Australia is the latest country to ban the use of TikTok on government devices as the Chinese-owned video app comes under increasing scrutiny for alleged security concern.
Attorney-General Mark Dreyfus announced the ban on Tuesday after receiving advice from intelligence and security agencies, saying the directive would be imposed “as soon as practicable.”
The decision puts Australia in line with its allies from the Five Eyes intelligence alliance – the US, Britain and Canada have already announced similar restrictions, while New Zealand’s parliament also ordered the app be removed from all devices with access to the legislature.
Norway and the European Parliament have made similar moves, and last week NATO banned staffers from downloading the app onto NATO-provided devices, according to two NATO officials familiar with the matter.
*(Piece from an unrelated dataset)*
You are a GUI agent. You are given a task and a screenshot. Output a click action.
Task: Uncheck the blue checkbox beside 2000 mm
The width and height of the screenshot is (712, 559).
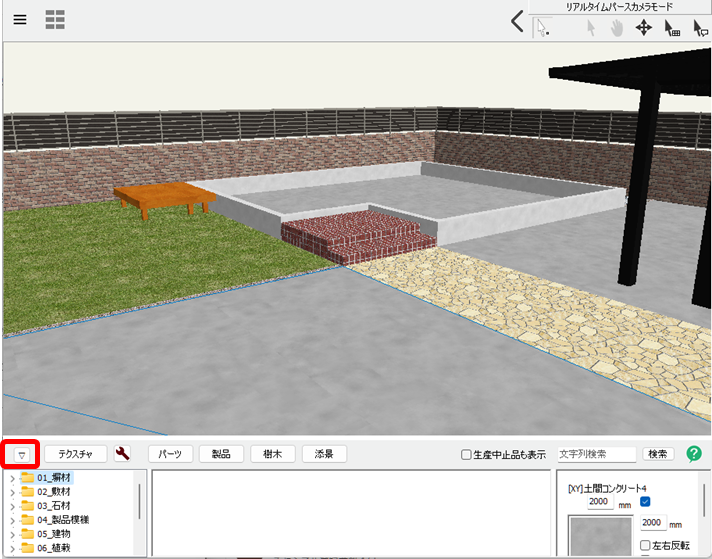click(x=645, y=501)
Lee Hunter, general manager of TikTok in Australia and New Zealand, said the company is “extremely disappointed by this decision, which, in our view, is driven by politics.”
“Our millions of Australian users deserve a government which makes decisions based upon facts and who treats all businesses fairly, regardless of country of origin,” he said.
He also stressed that the firm had repeatedly reached out to the Australian government for constructive engagement, while maintaining that there had been no evidence to suggest the app posed a security risk to the country.
As of early 2023, Australia has more than 8 million users age 18 and over, according to the company, citing a report from DataReportal, which studies digital trends worldwide.
A notice issued by the Attorney General’s Department said TikTok poses security and privacy risks due to the “extensive collection of user data and exposure to extrajudicial directions from a foreign government that conflict with Australian law.”
So far, there’s no evidence the Chinese government has accessed TikTok user data, and no government has enacted a broader ban targeting TikTok on personal devices.
However, the Biden administration has threatened to do that in the United States unless the app’s Chinese owners, Bytedance, agree to spin off their share of the social media platform.
The US government is worried China could use its national security laws to access the significant amount of personal information that TikTok, like most social media applications, collects from its US users.
During a high profile congressional hearing on the matter, TikTok CEO Shou Zi Chew was grilled about the tech firm’s alleged ties to the Chinese government.
Chew has said the Chinese government had never asked TikTok for its data and that the company would refuse any such request.
For its part, China’s Commerce Ministry said it would “firmly oppose” any decision resulting in the forced sale of TikTok, adding that it would “seriously damage” global investors’ confidence in the United States.
Like some of the other countries which have imposed the curb, Australia’s attorney general said any exemptions would be granted “on a case-by-case basis and with appropriate security mitigation in place.”
Dreyfus also said the government had recently received the review into foreign interference through social media applications from the country’s Home Affairs Department, with its recommendations being considered.